The fact that artists have no form of financial security got a couple of people thinking in New York in 2002 and the result was the Artist Pension Trust (APT), which in June will be officially launching its India operations.
 
David Ross, president, APT, said that the India chapter would look at artists in India, Bangladesh, Pakistan and Sri Lanka. He is excited about this being the first company which has only artists as clients. The way the organisation works is pretty straightforward. A selection panel will pick 250 artists who then become members of the trust.
 
These would be emerging and mid-career artists (there is no age cap for being selected), who for the next 20 years deposit one work of art with the trust. For the first five years artists would deposit two pieces every year, which builds up a sizeable collection.
 
Once the trust feels that the artist is commanding a respectable price (with the minimum period being 10 years before they can sell), they will then release his works gradually in the market. Ross says that 20 per cent of the proceeds would go to Mutual Art, the parent company, as management fees, with the rest being split equally between the individual artist and the trust.
 
The money that goes to the trust would be divided among all the other artists at the end of each year. "Realistically, a small number of the 250 artists will make it big commercially," says Ross. "This then ensures that all the artists who are part of the trust have an assured income, as and when the paintings get sold."
 
The founding team includes Moti Schniberg as CEO and president, and economist Dan Galai as executive vice-president, finance. According to a formula worked out by Galai, even if half of 1 per cent of the artists selected succeed, the trust will over 20 years make $40 million.
 
For the India trust, Jai Danani has been appointed director while a four-person panel will select artists.
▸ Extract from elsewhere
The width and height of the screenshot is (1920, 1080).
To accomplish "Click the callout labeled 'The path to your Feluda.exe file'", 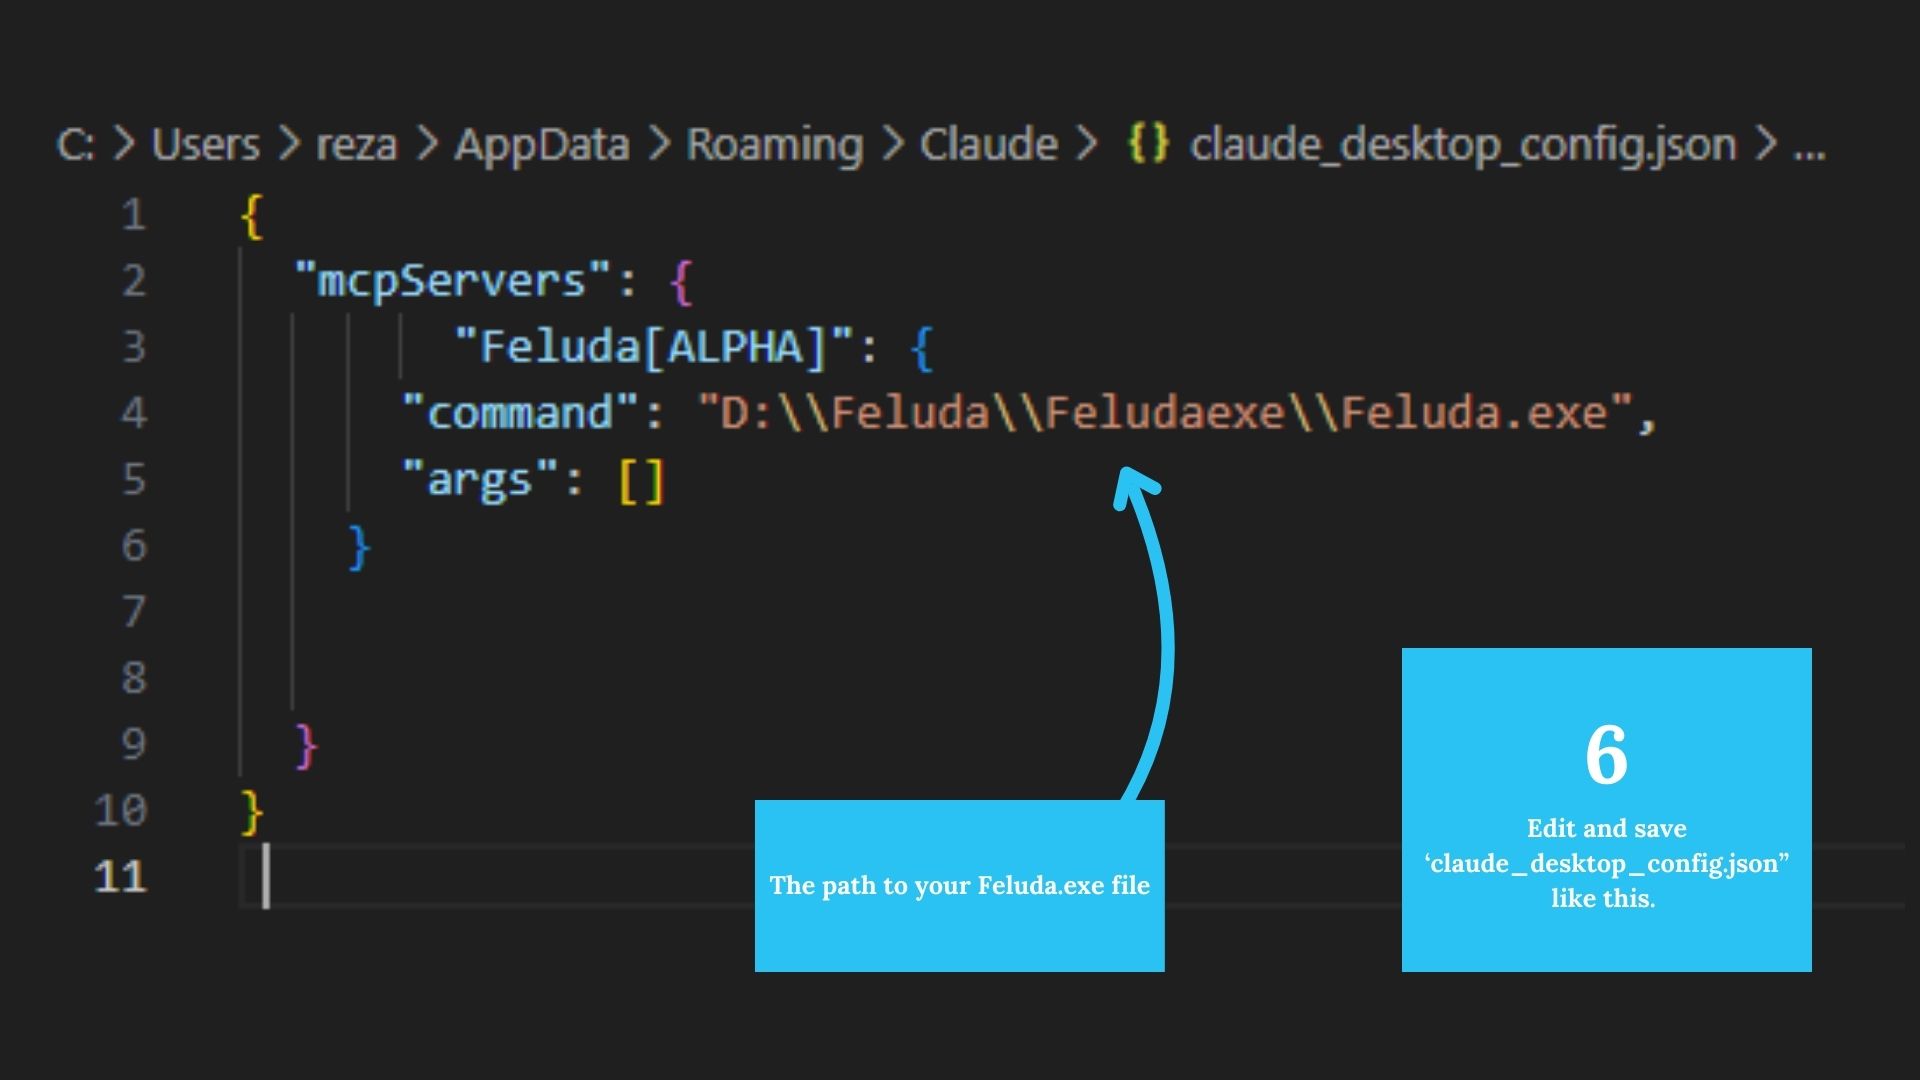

These include Shireen Gandhi of Gallery Chemould and Czaee Shah in Mumbai, Sharan Apparao in Chennai and Peter Nagy of Nature Morte gallery in Delhi.
 
"We have picked them as they have a proven track record of successfully selecting emerging artists," says Danani. The trust will formally launch in India in June, when it will also announce the names of the first 20-25 artists selected.
 
While the trust will take care of details like conservation and insurance of the art work, it will still lend it out to museums and exhibitions for short periods. It would also collaborate with the other nine trusts globally to foster exchange of art across borders as well.